A decisão é do Tribunal da Relação de Lisboa que, por unanimidade, determinou que a magistrada Carla Cardador, do tribunal de Oeiras cumpra o solicitado pela defesa de Isaltino: avaliar se os crimes de fraude fiscal cometidos em 2001 e 2002 já prescreveram ou não.
Em 2009, Isaltino Morais foi condenado a sete anos de prisão e à perda de mandato autárquico por fraude fiscal, abuso de poder, corrupção passiva para acto ilícito e branqueamento de capitais. Posteriormente, esta pena foi reduzida para dois anos pelo Tribunal da Relação.
Em Maio passado, o Supremo Tribunal de Justiça (STJ) rejeitou um pedido de anulação da pena de dois anos de prisão efectiva e aumentou para o dobro a indemnização cível a que estava sujeito a pagar.

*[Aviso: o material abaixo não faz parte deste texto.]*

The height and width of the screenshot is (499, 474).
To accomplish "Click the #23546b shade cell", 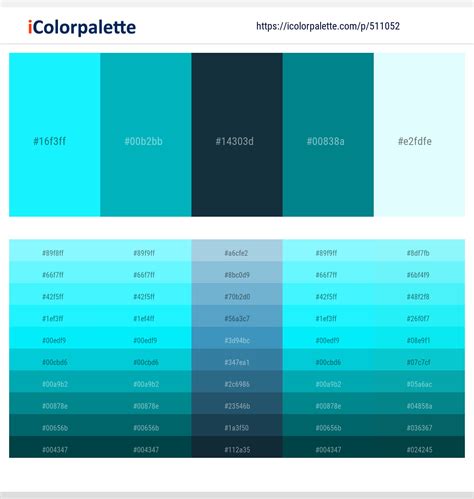I will pos(237,404).
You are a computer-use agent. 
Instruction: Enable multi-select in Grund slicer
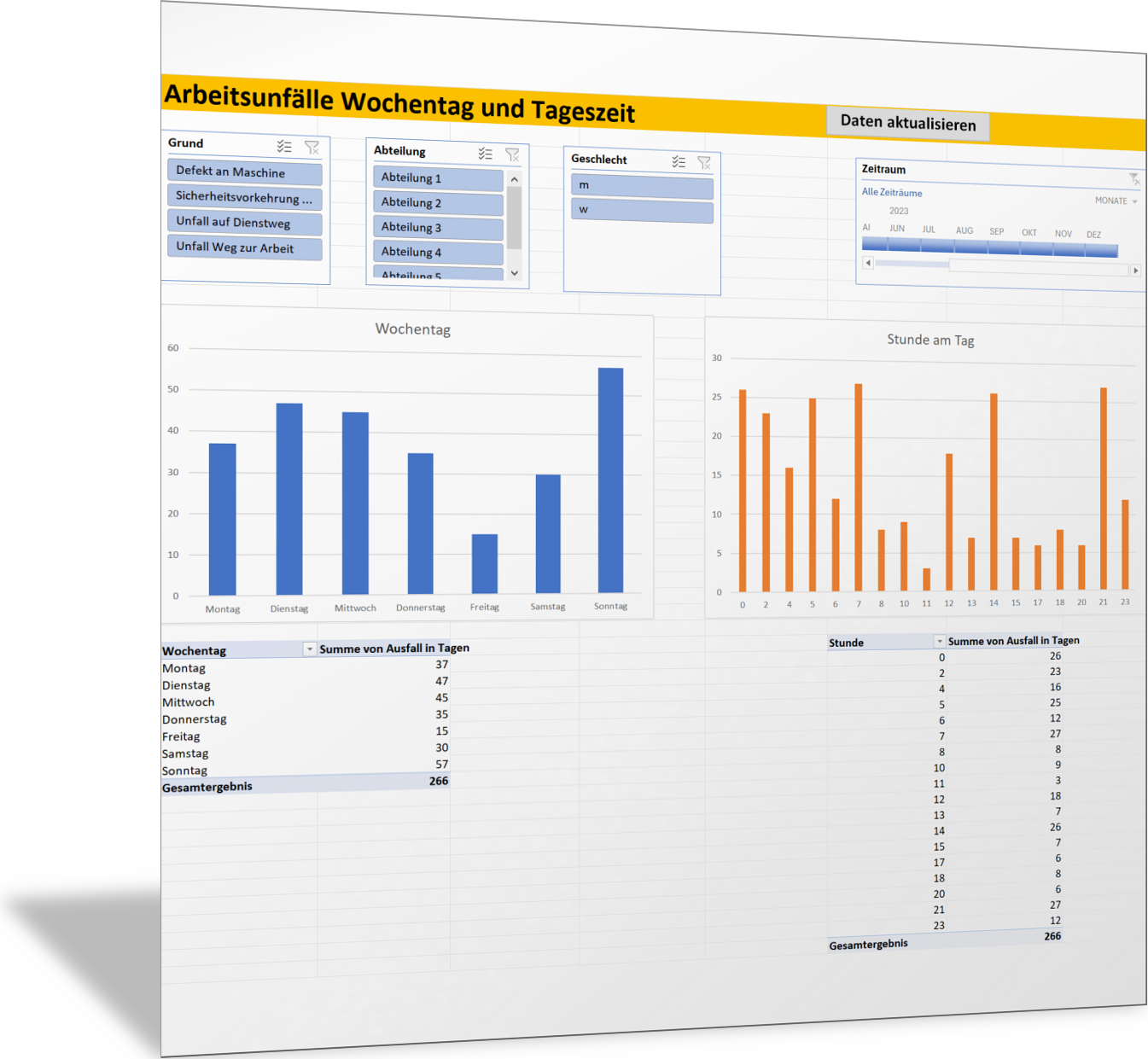pos(284,147)
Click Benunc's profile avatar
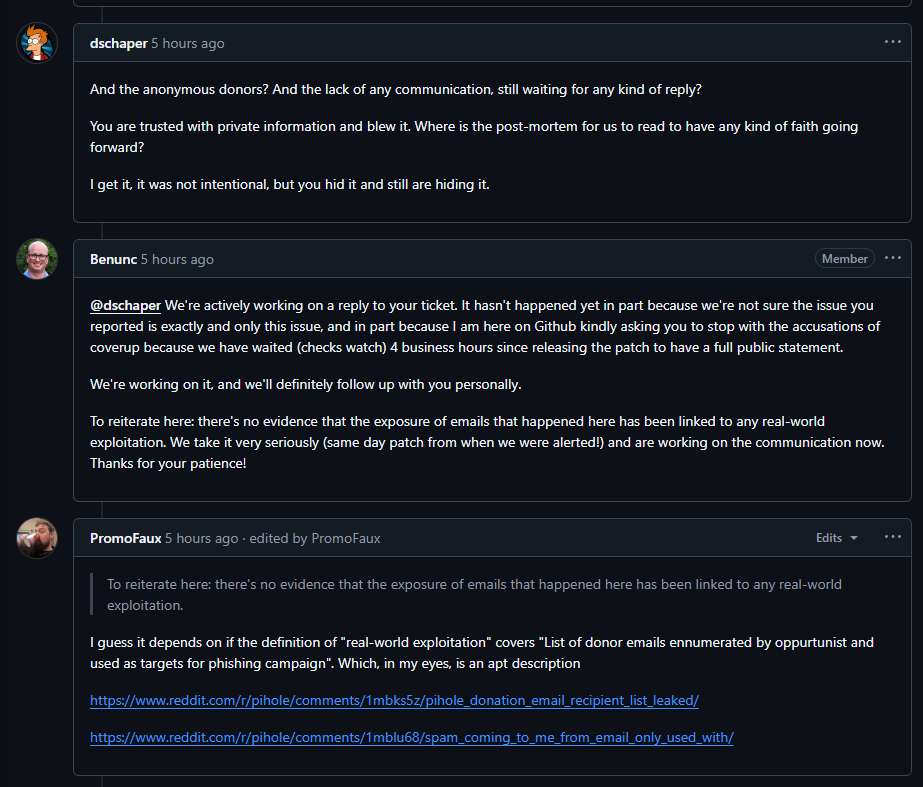923x787 pixels. click(x=37, y=259)
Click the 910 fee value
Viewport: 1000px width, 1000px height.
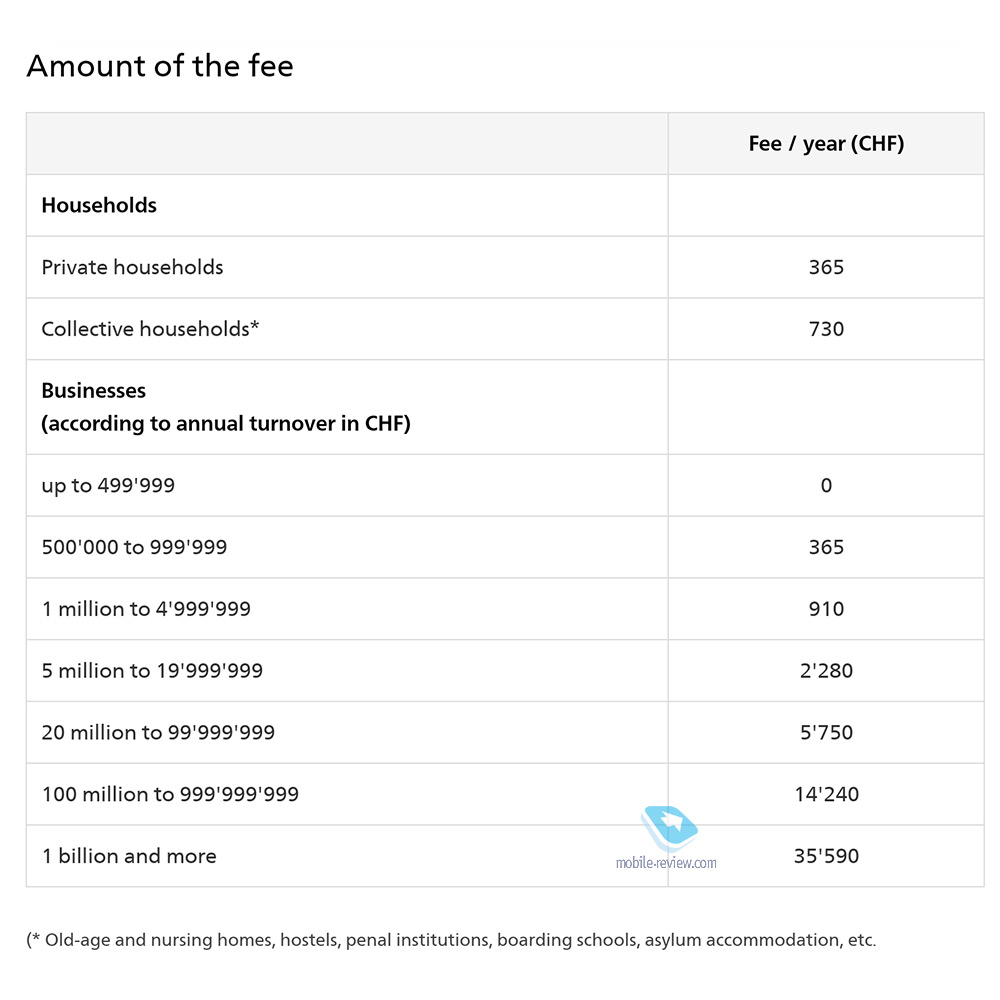pos(826,609)
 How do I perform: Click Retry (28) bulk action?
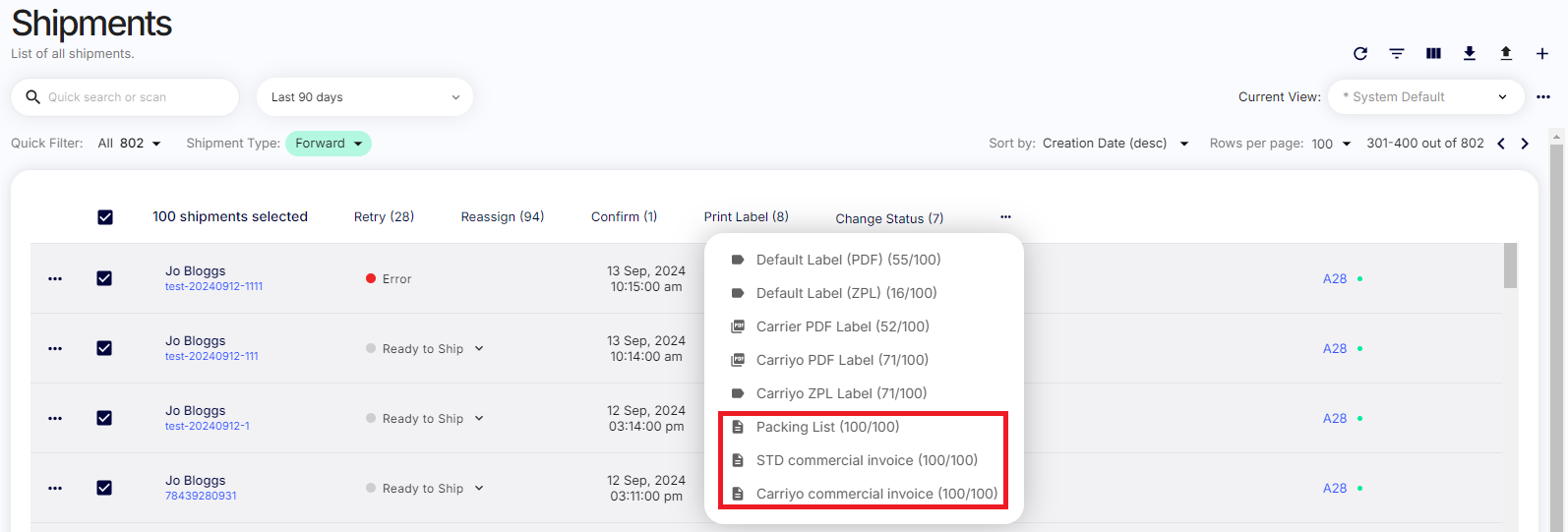[x=384, y=217]
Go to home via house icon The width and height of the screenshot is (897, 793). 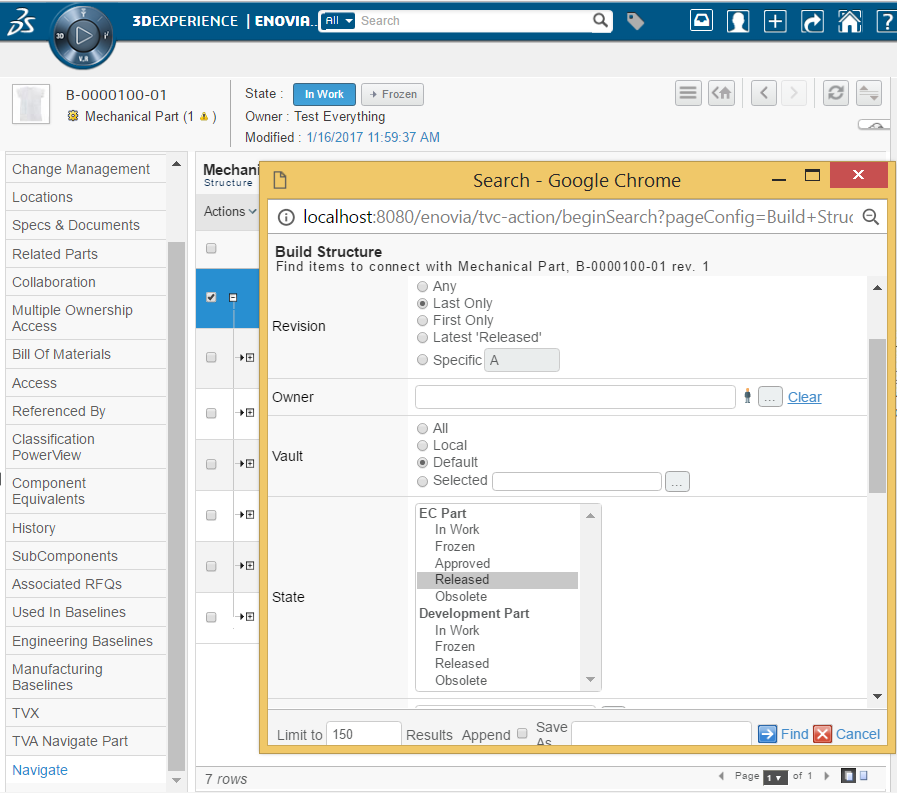849,21
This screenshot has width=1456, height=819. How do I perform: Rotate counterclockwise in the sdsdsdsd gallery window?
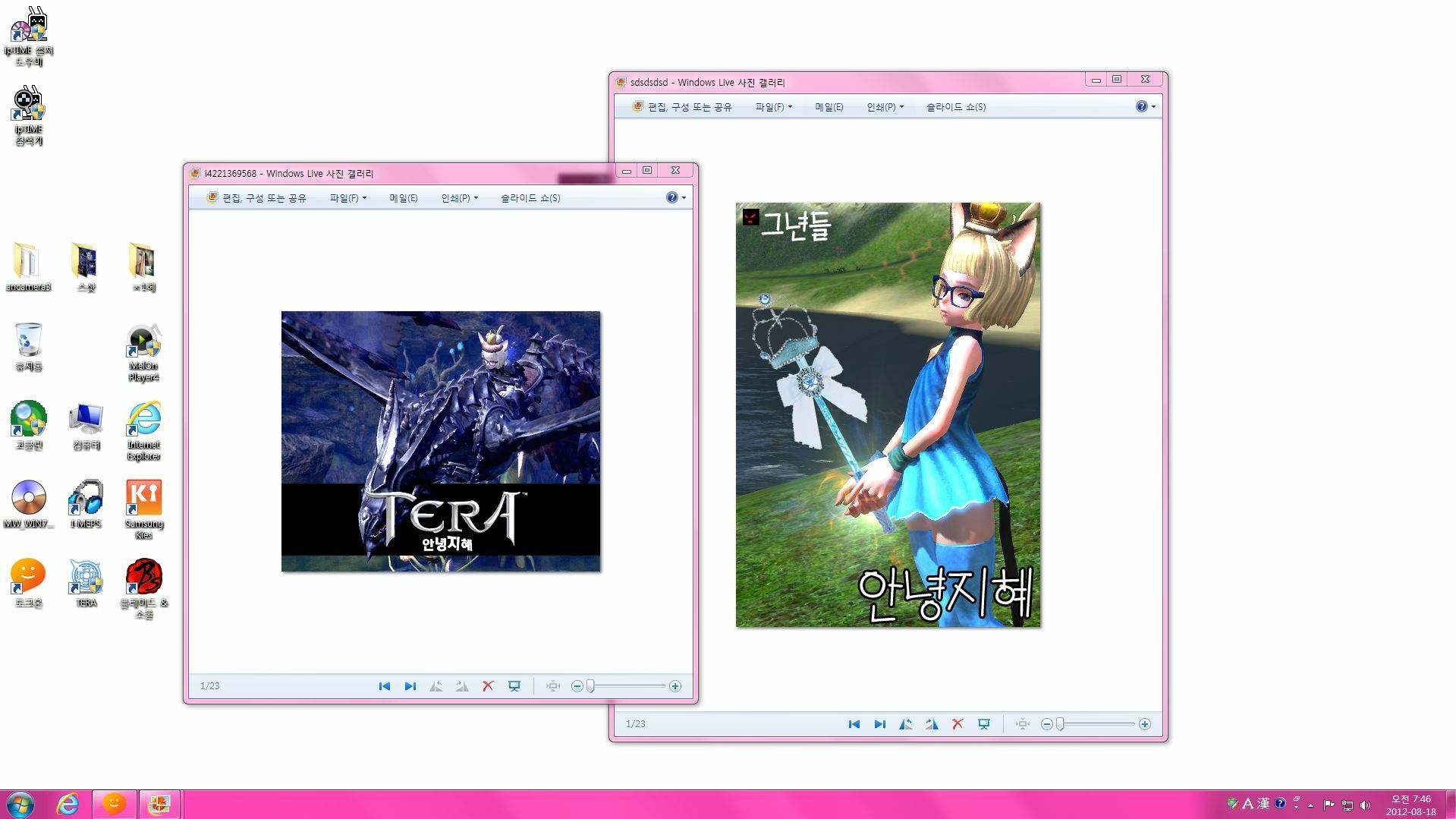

Por considerar que a sentença do STJ já tinha transitado em julgado (já não era passível de recurso) quando tomou conhecimento do recurso interposto pela defesa de Isaltino Morais, a juíza Carla Cardador recusou-se a apreciar o requerimento relativo à prescrição, o que agora o Tribunal da Relação ordenou que faça. Se a juíza concluir que os crimes já estão prescritos, a sentença terá de ser revista, já que estará em causa um menor número de crimes, podendo a pena de prisão efectiva ser substituída.
Em Outubro, Isaltino Morais pedira o afastamento da juíza de Oeiras do processo, mas o Tribunal da Relação rejeitou esse pedido de escusa da juíza. Para os desembargadores que apreciaram a questão o facto de a magistrada ter entendido dar ordem de prisão ao autarca apesar de existir ainda um recurso pendente no Tribunal Constitucional não pôs em causa a sua imparcialidade.